What, then, is the nature of the first option? Can anyone utter the word “peace” in Israel these days without being condemned as a leftist supporter of the New Israel Fund? When did we last hear the term “permanent status arrangement” with the Palestinians? Where has the “regional option” gone? Now is not the time for illusions. Show a bit of responsibility. Even the prime minister said, “We are in an intensifying battle.”
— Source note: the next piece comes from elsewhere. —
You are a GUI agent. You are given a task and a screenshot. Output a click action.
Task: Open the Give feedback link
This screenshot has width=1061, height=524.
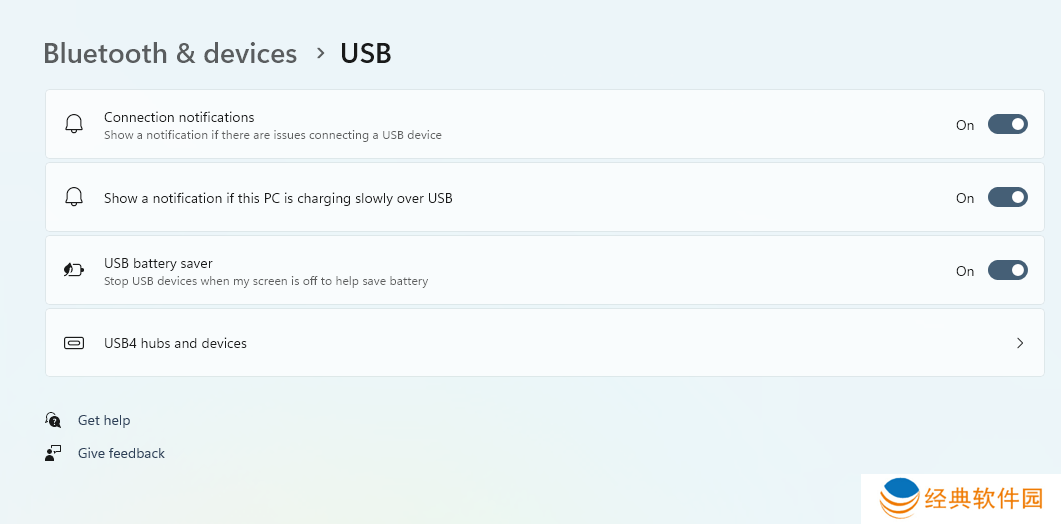click(121, 454)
Israeli leaders have long invoked defense and security issues to counter peace efforts. Some 17 years ago, Netanyahu was unknowingly recorded explaining how do so. In return for agreeing to the 1997 Hebron Agreement on withdrawing Israeli forces from several parts of the West Bank, he extracted a promise from the Clinton Administration that Israel reserved sole right to designate the military sites (and the settlements) exempted from the redeployment, Netanyahu said. For example, Netanyahu convinced the Americans that the entire Jordan Valley section of the West Bank was a security zone, a “military area.” “At that moment,” Netanyahu bragged, “I put a stop to the Oslo Accord.”
The biggest challenge Israel is facing these days, just as it did 25 years ago, is diplomatic-strategic, not military, in nature. In this respect, the continued rule of the political right is the problem, not the solution.